- slide 1 of 6
Cystic fibrosis, also known as CF, is a illness that affects the respiratory system. The illness causes respiratory failure and vitamin deficiencies. A major problem with CF is that is causes the secretions of the body to become thick and sticky, which clogs up passageways and create problems with the pancreas and lungs.
- slide 2 of 6
The Cystic Fibrosis Gene
The defective gene of cystic fibrosis causes changes in the process of how salt moves in and out of a cell. This is because the protein responsible for this process is altered by the defective gene. This causes thick and sticky secretions to form in the respiratory system, digestive tract, and the reproductive system.
- slide 3 of 6
Inheriting Cystic Fibrosis
The defective gene is recessive meaning that, for a person to inherit the gene, he must receive a copy from both parents. If a person only inherits one mutated CFTR (cystic fibrosis transmembrane regulator) gene, she can not inherit the disorder. The CFTR gene resides on chromosome 7.
The parents of a child that inherits cystic fibrosis do not have the disorder themselves. Instead the parents are called carriers. This is because they have a normal copy of the gene on their chromosome 7. The only time cystic fibrosis develops is when a child receives one mutated CFTR from his father and another mutated CFTR from his mother.
- slide 4 of 6
The Odds of Inheriting Cystic Fibrosis
Children have a 25 percent chance of inheriting cystic fibrosis. Another 50 percent have a chance of carrying the recessive gene, but do not develop the disease. The remaining 25 percent do not inherit a mutated CFTR gene and do not carry the disease.
- slide 5 of 6
Carriers of the Defective Gene
The carriers of the cystic fibrosis disorder lead very healthy and normal lives. The carriers show no signs or symptoms of the disorder and in, most cases, are not aware that they carry the gene. Genetic testing can be done to see if one is a carrier or not, but most people do not get this done unless cystic fibrosis runs in their family. If cystic fibrosis does run in the family, it is important to have yourself and your partner tested.

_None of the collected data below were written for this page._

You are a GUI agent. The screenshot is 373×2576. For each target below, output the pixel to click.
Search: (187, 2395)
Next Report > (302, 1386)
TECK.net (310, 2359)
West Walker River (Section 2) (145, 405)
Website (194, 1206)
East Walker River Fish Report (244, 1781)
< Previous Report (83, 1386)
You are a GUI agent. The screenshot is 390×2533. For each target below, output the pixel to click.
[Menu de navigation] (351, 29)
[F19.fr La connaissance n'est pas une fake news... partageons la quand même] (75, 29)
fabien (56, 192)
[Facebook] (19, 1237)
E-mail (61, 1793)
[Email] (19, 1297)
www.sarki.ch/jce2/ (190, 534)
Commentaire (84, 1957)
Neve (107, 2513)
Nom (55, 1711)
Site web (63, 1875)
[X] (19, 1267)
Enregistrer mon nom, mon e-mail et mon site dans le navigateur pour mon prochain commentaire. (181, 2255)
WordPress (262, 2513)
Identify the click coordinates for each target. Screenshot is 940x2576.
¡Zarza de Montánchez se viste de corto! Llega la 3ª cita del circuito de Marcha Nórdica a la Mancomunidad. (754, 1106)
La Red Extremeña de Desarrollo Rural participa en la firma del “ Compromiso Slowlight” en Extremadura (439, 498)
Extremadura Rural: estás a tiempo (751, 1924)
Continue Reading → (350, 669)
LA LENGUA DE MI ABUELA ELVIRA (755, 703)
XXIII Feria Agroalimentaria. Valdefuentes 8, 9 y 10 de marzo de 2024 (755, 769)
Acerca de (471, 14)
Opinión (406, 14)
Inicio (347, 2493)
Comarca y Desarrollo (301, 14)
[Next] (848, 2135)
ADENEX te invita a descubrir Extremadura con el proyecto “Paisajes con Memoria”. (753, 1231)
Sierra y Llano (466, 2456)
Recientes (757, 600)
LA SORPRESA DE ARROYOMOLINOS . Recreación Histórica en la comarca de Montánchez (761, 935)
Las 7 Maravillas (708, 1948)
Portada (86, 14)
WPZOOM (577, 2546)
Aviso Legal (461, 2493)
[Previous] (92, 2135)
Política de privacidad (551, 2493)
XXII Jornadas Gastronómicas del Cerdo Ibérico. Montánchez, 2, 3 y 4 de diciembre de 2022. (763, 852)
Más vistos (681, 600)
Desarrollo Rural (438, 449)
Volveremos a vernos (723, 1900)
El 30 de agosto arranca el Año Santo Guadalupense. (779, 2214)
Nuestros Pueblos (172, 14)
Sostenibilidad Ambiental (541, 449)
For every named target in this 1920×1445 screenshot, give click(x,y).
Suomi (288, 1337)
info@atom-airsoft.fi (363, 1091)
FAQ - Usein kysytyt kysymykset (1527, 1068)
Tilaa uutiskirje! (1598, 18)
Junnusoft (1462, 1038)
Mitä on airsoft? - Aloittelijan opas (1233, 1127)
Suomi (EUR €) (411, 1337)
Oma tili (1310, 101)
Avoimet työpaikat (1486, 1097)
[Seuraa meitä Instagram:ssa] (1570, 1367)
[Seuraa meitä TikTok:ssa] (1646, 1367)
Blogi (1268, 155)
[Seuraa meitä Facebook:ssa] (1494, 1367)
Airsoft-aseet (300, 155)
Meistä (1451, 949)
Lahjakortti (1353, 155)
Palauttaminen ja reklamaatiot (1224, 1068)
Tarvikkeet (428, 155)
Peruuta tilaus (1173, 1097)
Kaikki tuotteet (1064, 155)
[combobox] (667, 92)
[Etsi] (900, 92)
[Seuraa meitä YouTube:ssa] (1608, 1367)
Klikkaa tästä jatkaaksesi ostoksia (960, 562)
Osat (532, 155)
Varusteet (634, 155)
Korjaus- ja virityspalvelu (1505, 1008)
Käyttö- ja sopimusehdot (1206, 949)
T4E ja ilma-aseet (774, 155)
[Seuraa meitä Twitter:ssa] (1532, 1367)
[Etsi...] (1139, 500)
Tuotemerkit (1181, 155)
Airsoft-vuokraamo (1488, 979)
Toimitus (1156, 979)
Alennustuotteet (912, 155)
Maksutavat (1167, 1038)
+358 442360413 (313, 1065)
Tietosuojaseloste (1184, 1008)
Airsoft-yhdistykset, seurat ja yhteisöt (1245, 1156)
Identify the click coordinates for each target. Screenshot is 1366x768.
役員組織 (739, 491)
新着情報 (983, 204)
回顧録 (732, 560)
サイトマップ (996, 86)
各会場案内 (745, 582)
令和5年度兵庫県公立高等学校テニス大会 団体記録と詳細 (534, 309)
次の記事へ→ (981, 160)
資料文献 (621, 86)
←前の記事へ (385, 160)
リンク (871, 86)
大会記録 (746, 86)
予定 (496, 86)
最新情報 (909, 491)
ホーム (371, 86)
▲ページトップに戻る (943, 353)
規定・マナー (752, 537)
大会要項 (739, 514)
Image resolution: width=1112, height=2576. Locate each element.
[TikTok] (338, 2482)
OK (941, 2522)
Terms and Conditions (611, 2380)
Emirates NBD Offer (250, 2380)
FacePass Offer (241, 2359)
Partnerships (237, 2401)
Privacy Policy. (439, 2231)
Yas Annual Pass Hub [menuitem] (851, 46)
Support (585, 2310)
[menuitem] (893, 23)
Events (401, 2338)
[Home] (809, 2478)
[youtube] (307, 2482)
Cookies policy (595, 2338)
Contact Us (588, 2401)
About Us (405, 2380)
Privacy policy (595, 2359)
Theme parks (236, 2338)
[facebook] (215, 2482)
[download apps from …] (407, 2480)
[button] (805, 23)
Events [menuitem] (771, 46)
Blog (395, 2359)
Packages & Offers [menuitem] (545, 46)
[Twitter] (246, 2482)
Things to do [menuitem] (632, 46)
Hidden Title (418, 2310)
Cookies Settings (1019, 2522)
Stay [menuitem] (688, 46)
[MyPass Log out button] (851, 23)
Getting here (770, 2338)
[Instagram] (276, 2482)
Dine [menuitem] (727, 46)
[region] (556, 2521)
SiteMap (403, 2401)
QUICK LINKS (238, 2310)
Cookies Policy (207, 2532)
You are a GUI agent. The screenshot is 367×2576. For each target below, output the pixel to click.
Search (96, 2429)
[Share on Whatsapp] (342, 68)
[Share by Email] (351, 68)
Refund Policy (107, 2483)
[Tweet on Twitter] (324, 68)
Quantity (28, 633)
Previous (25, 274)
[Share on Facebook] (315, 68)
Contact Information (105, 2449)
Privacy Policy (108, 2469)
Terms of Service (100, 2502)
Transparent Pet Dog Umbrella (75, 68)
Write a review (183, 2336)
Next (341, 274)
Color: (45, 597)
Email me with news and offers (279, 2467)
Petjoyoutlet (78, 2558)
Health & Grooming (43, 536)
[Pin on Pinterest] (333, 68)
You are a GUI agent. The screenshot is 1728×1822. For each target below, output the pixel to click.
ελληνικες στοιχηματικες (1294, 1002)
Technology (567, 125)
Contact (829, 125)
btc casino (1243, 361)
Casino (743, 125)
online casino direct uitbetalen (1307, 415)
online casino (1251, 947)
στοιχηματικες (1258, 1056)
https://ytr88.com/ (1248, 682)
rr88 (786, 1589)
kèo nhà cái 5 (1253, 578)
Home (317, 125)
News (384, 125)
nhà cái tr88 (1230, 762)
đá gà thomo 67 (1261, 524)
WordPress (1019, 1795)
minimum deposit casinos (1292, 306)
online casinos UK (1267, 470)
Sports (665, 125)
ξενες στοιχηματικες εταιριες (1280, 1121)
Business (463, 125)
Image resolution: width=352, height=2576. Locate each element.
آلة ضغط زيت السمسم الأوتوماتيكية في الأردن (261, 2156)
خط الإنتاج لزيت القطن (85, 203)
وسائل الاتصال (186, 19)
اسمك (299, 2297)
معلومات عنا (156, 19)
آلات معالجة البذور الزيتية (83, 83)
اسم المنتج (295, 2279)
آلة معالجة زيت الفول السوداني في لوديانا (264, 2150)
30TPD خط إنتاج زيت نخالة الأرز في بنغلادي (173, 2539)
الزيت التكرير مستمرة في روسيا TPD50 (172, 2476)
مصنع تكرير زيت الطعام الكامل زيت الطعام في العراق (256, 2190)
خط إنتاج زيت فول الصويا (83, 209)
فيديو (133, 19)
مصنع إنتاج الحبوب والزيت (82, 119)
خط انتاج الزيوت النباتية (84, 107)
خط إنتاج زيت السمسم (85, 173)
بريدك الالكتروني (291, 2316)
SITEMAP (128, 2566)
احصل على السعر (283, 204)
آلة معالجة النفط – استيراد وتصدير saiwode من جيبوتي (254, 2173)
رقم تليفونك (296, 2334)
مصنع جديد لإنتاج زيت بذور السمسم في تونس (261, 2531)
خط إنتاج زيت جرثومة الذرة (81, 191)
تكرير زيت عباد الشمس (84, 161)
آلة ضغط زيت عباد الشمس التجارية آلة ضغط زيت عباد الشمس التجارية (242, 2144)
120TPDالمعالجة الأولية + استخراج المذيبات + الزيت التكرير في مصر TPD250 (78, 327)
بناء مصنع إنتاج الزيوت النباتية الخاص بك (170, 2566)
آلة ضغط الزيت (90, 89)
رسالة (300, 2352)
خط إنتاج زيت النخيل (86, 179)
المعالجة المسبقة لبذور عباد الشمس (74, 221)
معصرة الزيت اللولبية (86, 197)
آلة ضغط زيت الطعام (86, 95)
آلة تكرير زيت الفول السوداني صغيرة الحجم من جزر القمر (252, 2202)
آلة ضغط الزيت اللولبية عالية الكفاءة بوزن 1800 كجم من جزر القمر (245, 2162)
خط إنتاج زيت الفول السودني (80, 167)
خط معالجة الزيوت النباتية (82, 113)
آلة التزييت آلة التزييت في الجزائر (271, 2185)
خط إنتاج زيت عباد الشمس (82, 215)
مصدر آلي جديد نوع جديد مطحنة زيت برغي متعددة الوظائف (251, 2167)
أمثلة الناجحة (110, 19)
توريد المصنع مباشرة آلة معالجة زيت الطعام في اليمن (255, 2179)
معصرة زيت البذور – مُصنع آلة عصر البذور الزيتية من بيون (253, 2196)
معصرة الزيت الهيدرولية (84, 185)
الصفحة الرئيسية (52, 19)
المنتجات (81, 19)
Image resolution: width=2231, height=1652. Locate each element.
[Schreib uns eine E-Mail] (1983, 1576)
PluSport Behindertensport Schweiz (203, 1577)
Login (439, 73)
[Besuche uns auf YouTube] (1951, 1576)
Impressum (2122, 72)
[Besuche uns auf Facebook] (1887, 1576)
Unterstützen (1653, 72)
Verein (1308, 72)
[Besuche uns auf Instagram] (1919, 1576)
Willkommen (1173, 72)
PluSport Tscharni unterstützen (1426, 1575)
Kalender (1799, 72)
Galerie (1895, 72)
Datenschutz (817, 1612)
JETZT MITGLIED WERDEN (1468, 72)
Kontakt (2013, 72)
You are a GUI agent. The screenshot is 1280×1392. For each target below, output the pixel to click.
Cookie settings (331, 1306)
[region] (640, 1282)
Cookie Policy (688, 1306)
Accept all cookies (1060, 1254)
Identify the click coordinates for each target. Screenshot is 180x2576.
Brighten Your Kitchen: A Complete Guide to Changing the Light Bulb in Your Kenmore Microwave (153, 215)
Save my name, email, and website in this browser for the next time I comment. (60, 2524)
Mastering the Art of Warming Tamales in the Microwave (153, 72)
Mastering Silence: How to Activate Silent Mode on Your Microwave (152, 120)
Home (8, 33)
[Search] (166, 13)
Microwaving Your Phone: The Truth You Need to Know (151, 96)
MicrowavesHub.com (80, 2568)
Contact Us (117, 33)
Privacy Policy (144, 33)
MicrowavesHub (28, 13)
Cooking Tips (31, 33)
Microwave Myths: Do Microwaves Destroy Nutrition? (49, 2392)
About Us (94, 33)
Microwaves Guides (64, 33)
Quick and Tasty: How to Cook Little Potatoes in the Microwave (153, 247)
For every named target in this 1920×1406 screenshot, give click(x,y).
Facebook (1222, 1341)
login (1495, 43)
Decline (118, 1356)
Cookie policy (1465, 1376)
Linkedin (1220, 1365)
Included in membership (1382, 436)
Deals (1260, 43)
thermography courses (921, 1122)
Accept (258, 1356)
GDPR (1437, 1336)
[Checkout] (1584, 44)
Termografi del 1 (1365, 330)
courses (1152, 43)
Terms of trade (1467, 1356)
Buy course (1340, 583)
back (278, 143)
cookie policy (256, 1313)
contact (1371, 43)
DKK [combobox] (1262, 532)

The test is performed by using a sample of blood or saliva. When the sample is analyzed, researchers can determine the presence of a mutated CFTR gene or the absence of a mutated CFTR gene. This test is used for family planning and genetic counseling purposes in people who desire children. If both parents carry a mutated CFTR gene, they may decide to adopt a child instead of taking the risk of having a child with cystic fibrosis. Unfortunately, this test is not always 100 percent accurate, meaning a person may get a normal result and still have the recessive mutated CFTR gene.